Trump campaign ‘proceeding as normal’ during coronavirus pandemic
CNN’s John Avlon breaks down the Trump administration’s baseless claims regarding the spread of the novel coronavirus in the US.
As the novel coronavirus spreads across the globe and the United States, President Donald Trump’s campaign is insisting the pandemic will not impact his reelection scheduling and strategy.
“What we’re doing at the campaign is proceeding as normal,” Trump campaign communications director Tim Murtaugh told reporters on a conference call Sunday.
The novel coronavirus has infected more than 108,000 people around the world and killed more than 3,800, according to CNN’s tally. The Centers for Disease Control has said it is likely that widespread transmission of the virus will occur in the United States, where there were 601 confirmed cases as of noon on Monday.
Trump held a campaign rally last Monday in Charlotte, North Carolina, filling a local arena with additional supporters watching outside. He attended a Fox News town hall in Scranton, Pennsylvania, on Thursday. And he attended campaign fundraisers over the weekend and on Monday.
“The campaign is proceeding as normally,” Murtaugh reiterated.
However, there is not currently a campaign rally on the President or vice president’s schedule. The campaign has not said when Trump will rally next, but the “Keep America Great” events are generally announced a week in advance. The wheels are in motion for “Keep America Great” rallies later this month and in April, a source familiar with the campaign’s plans said.
“They are proceeding as normal until told not to” by the President, the source said.
The source suggested that the campaign is waiting to see what Trump’s Democratic rivals do in as the coronavirus progresses.
“They will not want to take the lead on canceling campaign events, and will only do so if and when the Sanders and Biden campaigns cancel events,” the source said.
There are no indications Biden or Sanders will do so, though there are some signs the campaigns are responding. At an event for former Vice President Joe Biden Monday evening, volunteers and staff squirted hand sanitizer onto supporters’ hands.
Last week, Vice President Mike Pence, who traveled to Minnesota and Washington state with task force members, postponed a political event scheduled in Wisconsin and sent the second lady to another political event in Minnesota in his stead.
After a confirmed case of novel coronavirus by someone who attended last week’s Conservative Political Action Conference, where both Trump and Pence spoke, the campaign reiterated that there would be no change to their “business as usual” approach.

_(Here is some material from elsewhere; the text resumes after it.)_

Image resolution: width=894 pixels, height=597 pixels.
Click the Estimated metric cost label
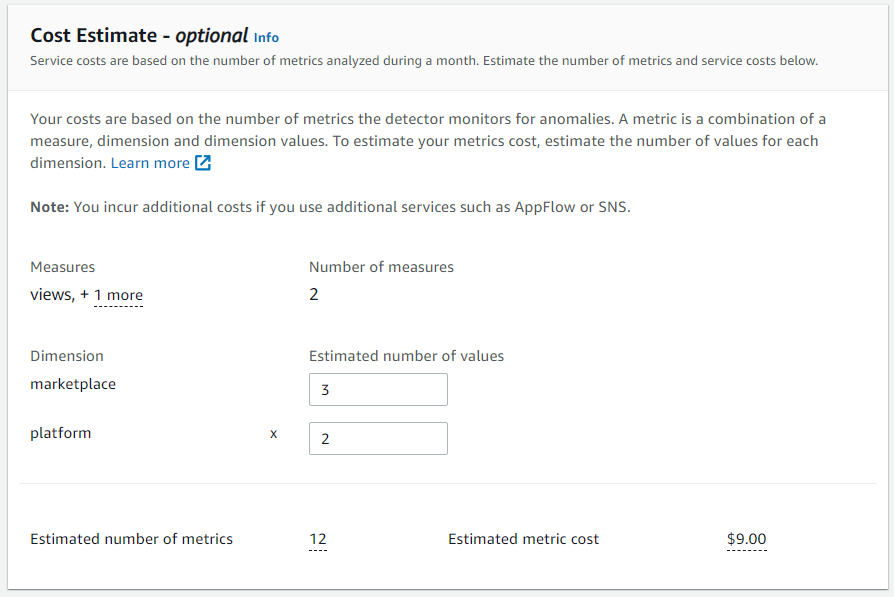tap(523, 539)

Other officials, including Texas Republican Sen. Ted Cruz and Arizona Republican Rep. Paul Gosar, said they had come into contact with the individual would be self-quarantining out of an abundance of caution.
The campaign postponed a planned “Women for Trump” bus tour set to be headlined this week by Lara Trump, national press secretary Kayleigh McEnany and adviser Mercedes Schlapp. A campaign spokesperson attributed the delay to “scheduling conflicts” and denied it had anything to do with coronavirus fears.
Schlapp’s husband, CPAC chairman Matt Schlapp, said he had “incidental contact” with the conference attendee during a weekend appearance via Skype on Fox News. He told Fox Business on Monday that he is practicing “separation” and not going to public events.
Murtaugh denied the postponement was due to Schlapp’s wife Mercedes, with whom he shares a home, being involved.
The New York Times first reported the postponement of the bus tour.
Asked last week whether it was safe to continue to hold campaign rallies, Trump said, “I think it’s very safe. Yeah. I think it’s very safe,” noting that Democratic candidates are also holding rallies of their own.
Locally, the campaign is holding phone banking, MAGA Meet-up and leadership training events this week. And second lady Karen Pence is set to hold a Women for Trump coalition event with McEnany in York, Pennsylvania, next week.
Murtaugh cited Trump’s actions, including the establishment of a task force and travel restrictions, as a positive for voters, and suggested the President and vice president’s ongoing efforts add value to the campaign.
“Americans want to see their president, their elected officials, their government acting in ways that protect the safety of the citizens and the national security of this country,” Murtaugh said.
This story has been updated with additional developments Monday.